[Dataset content]

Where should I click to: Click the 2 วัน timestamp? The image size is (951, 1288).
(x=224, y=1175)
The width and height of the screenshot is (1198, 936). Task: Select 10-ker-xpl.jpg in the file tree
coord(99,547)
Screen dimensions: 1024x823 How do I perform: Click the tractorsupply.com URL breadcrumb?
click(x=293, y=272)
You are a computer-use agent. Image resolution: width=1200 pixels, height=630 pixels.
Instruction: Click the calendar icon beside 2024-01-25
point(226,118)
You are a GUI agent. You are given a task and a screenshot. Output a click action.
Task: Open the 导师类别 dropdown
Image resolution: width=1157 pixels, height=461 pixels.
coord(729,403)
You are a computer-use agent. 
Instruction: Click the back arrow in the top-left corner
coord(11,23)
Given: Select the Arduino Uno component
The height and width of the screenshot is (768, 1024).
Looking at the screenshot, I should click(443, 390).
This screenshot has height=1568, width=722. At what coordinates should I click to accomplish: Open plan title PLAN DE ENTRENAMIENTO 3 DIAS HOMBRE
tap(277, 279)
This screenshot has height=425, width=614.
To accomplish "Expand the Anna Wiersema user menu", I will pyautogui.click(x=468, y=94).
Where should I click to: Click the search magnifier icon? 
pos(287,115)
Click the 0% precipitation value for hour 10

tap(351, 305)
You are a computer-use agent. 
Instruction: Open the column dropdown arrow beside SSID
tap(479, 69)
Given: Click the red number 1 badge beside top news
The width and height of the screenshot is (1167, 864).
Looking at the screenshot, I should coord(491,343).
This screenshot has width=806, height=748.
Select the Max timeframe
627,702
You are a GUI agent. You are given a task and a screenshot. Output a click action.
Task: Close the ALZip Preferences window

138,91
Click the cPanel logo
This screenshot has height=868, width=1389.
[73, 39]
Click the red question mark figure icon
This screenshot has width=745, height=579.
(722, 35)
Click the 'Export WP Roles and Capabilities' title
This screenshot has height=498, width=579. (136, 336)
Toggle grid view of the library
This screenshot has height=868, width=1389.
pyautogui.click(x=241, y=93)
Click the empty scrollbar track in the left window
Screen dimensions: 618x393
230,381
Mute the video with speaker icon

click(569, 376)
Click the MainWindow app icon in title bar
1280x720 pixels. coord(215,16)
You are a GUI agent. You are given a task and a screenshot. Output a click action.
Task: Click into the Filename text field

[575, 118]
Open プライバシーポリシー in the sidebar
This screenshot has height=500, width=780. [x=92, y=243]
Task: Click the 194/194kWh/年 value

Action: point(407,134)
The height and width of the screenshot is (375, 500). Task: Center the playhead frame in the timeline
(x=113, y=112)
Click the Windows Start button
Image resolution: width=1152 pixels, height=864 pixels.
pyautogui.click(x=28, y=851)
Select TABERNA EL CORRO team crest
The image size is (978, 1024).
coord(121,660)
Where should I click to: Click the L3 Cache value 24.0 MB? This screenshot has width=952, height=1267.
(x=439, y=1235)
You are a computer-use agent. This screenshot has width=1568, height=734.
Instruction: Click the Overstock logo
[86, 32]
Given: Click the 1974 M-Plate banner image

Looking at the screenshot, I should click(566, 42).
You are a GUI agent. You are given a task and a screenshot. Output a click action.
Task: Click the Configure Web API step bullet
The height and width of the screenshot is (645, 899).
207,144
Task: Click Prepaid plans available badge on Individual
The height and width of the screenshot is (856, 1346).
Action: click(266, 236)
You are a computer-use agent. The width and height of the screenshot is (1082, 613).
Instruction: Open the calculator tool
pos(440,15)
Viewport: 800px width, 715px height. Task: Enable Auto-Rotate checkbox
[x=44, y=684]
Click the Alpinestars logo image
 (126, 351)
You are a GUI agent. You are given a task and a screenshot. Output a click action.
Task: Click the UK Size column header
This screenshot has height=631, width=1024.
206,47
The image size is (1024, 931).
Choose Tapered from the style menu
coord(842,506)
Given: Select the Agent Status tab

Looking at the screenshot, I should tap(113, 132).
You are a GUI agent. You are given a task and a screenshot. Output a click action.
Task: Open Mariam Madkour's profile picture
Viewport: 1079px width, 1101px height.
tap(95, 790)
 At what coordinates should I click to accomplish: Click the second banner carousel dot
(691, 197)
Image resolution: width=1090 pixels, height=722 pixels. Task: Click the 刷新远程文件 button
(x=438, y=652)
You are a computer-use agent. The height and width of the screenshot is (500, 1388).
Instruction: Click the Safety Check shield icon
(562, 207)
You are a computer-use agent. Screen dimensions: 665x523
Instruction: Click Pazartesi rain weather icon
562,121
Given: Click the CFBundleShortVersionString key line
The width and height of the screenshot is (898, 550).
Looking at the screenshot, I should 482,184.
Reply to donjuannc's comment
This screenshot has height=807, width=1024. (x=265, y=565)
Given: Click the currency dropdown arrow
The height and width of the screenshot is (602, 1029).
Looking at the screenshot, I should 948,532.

[/Dataset content]

» **What you are asked to do**
Extract exactly the lines between the line containing "Given: Click the CFBundleShortVersionString" and the end of the data, including both.

» **Exercise solution**
Given: Click the CFBundleShortVersionString key line
The width and height of the screenshot is (898, 550).
Looking at the screenshot, I should 482,184.
Reply to donjuannc's comment
This screenshot has height=807, width=1024. (x=265, y=565)
Given: Click the currency dropdown arrow
The height and width of the screenshot is (602, 1029).
Looking at the screenshot, I should 948,532.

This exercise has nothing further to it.